Materials provided
%%
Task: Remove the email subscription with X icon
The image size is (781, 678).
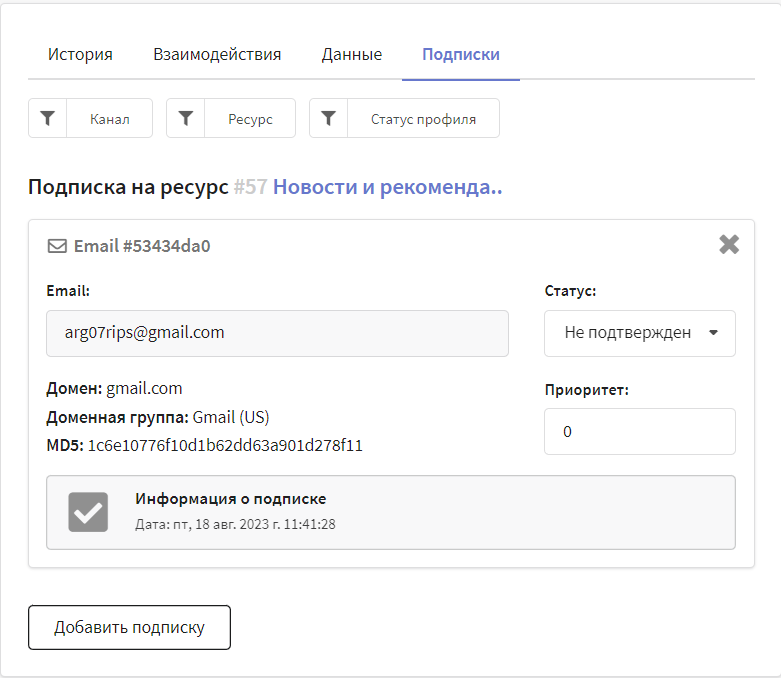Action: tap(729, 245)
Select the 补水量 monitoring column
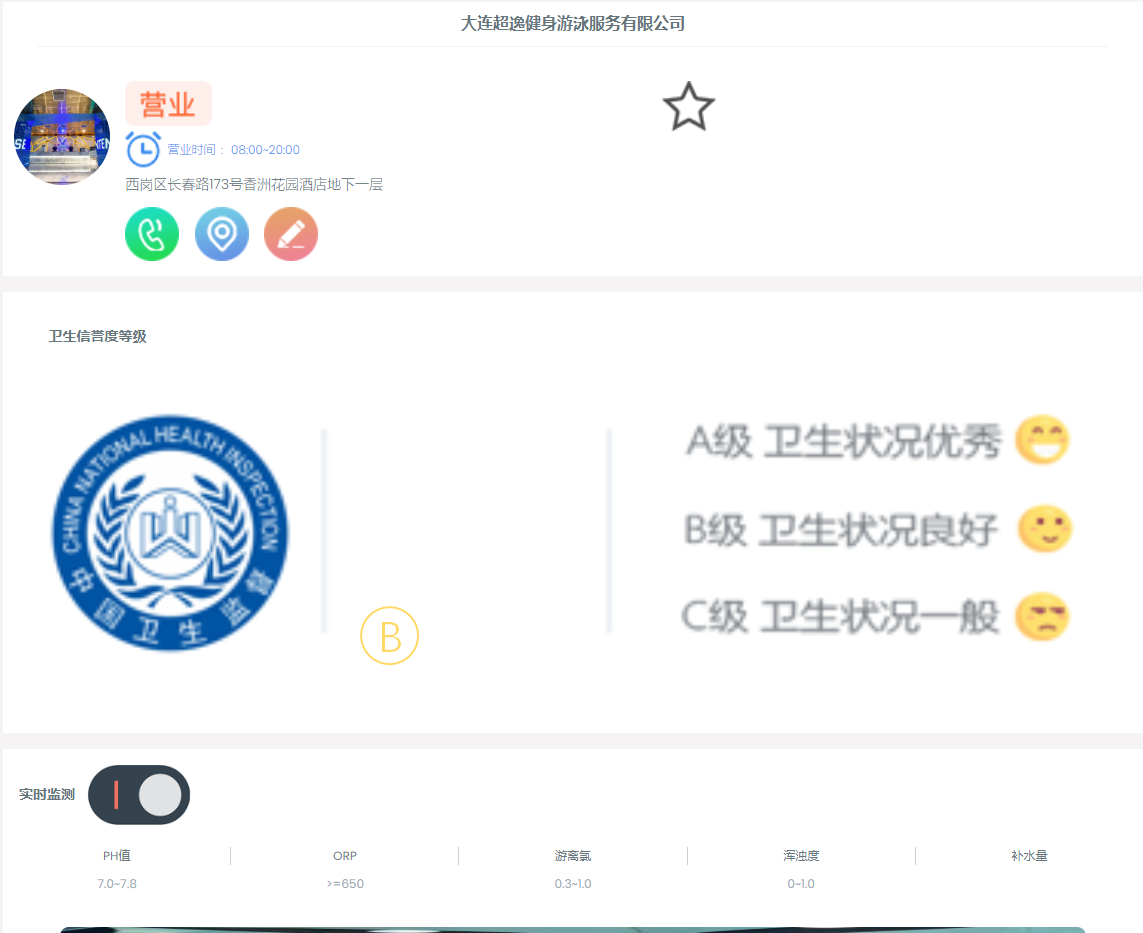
%%
%%
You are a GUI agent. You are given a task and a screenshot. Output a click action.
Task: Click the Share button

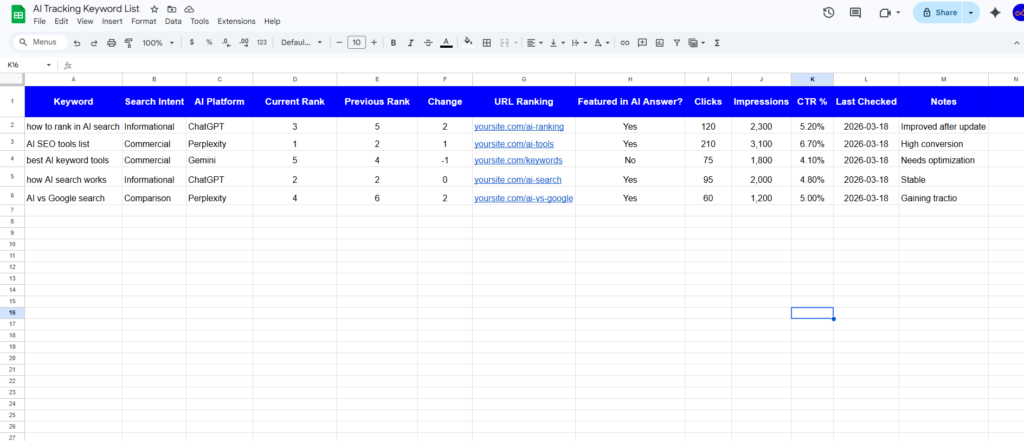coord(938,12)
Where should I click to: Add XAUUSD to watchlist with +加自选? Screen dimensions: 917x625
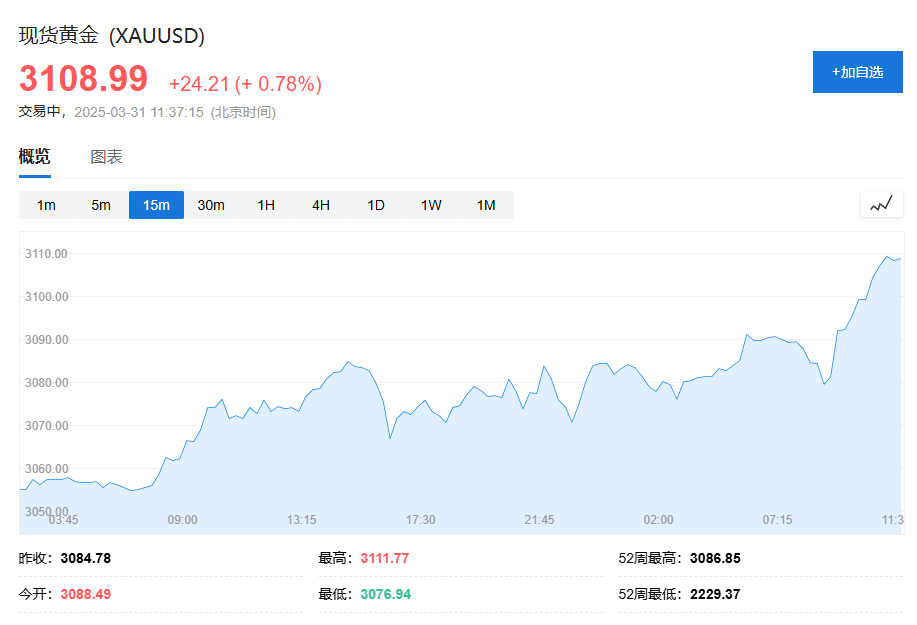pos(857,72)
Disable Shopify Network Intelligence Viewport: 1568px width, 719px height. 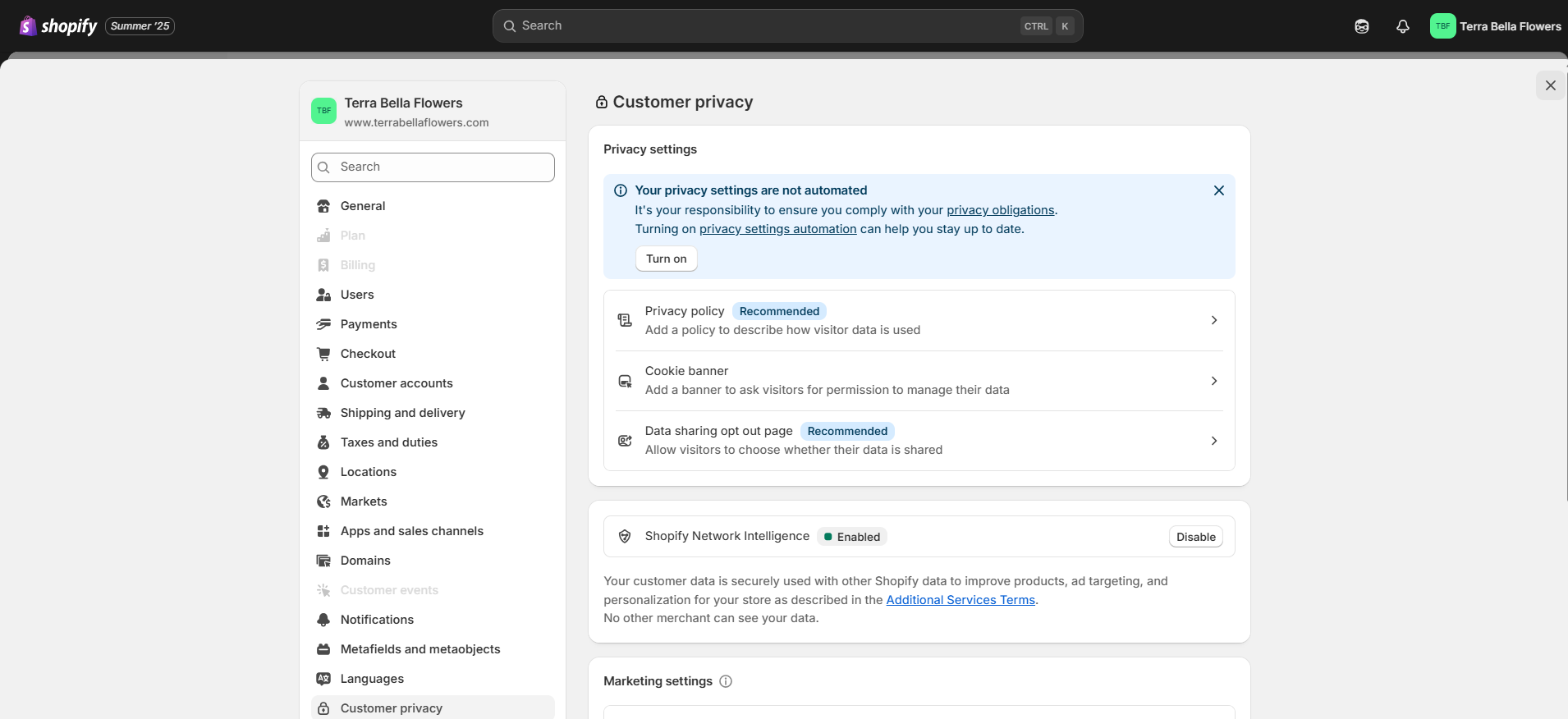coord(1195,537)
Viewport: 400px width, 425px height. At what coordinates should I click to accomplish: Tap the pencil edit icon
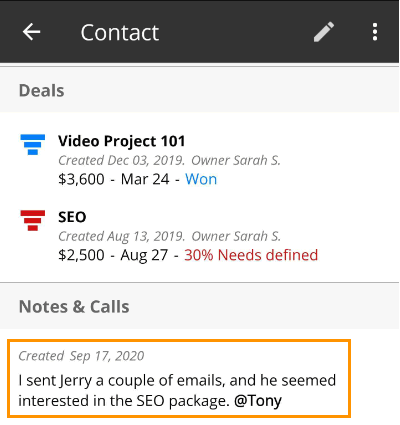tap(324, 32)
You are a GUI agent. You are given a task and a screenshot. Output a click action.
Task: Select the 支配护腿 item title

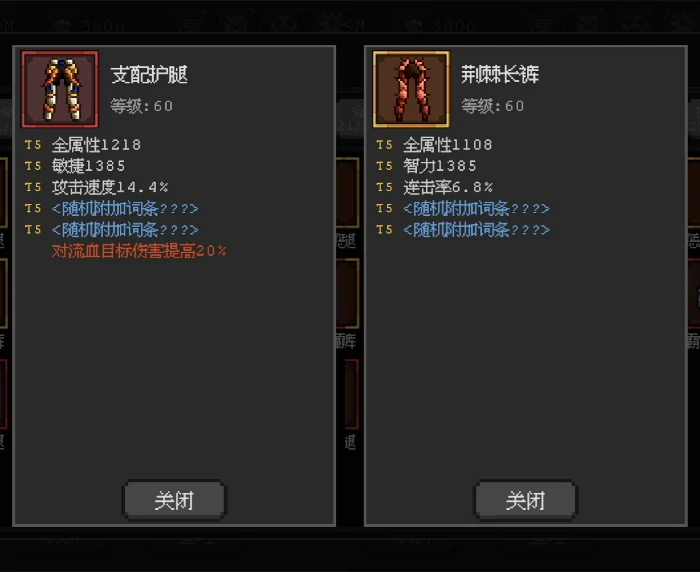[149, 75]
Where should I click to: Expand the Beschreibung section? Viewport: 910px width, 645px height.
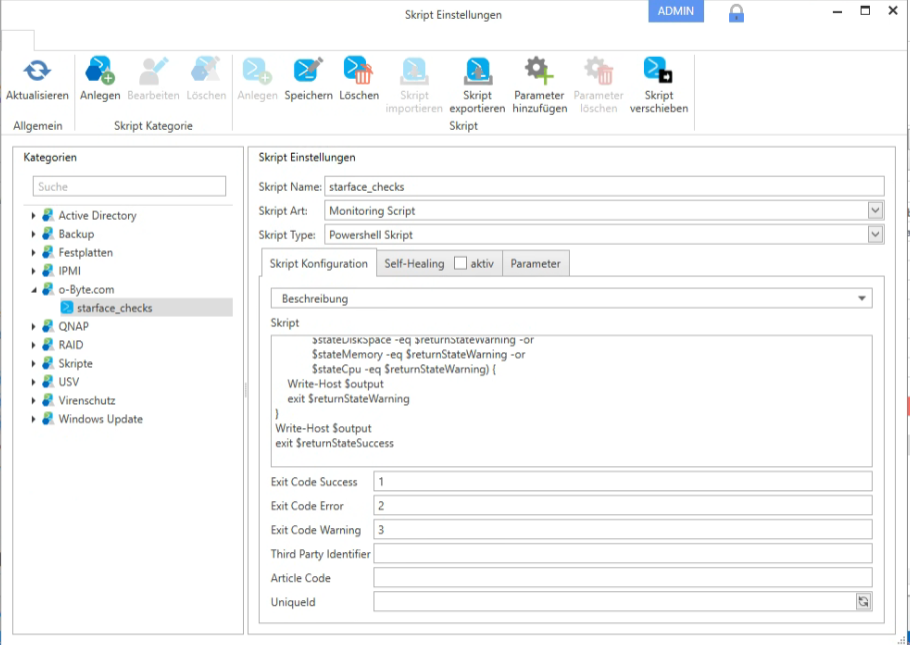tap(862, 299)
%%
%%
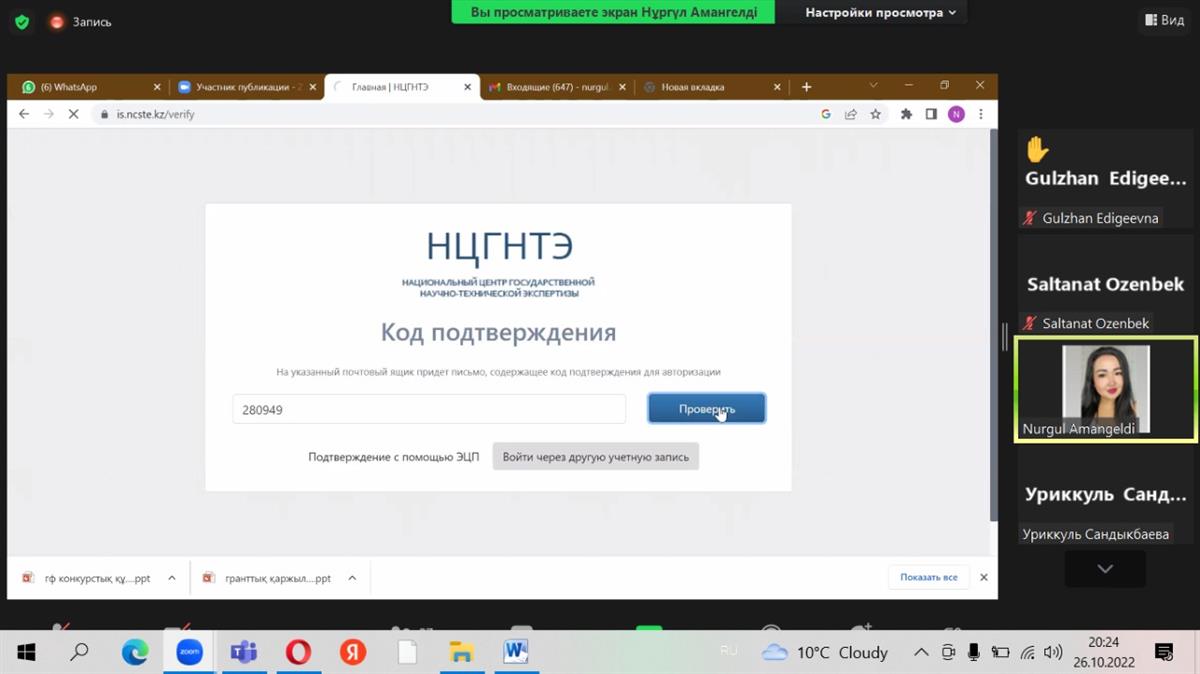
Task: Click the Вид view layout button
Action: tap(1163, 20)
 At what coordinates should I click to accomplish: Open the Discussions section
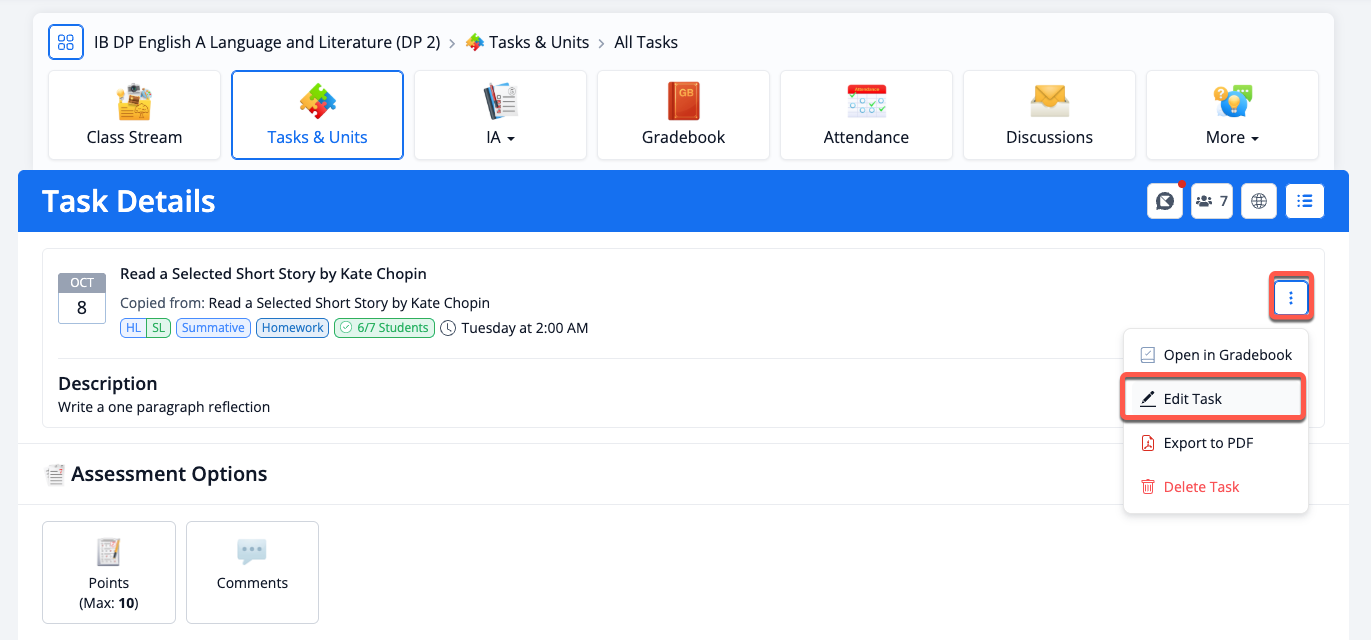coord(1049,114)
%%
Exercise directions
Look above for the line with "Task: Remove the" and the line with "Select the 补水量 monitoring column". Give again exactly those two lines and all lines between them, pictures excluded.

Exercise result
Task: Remove the email subscription with X icon
The image size is (781, 678).
Action: tap(729, 245)
Select the 补水量 monitoring column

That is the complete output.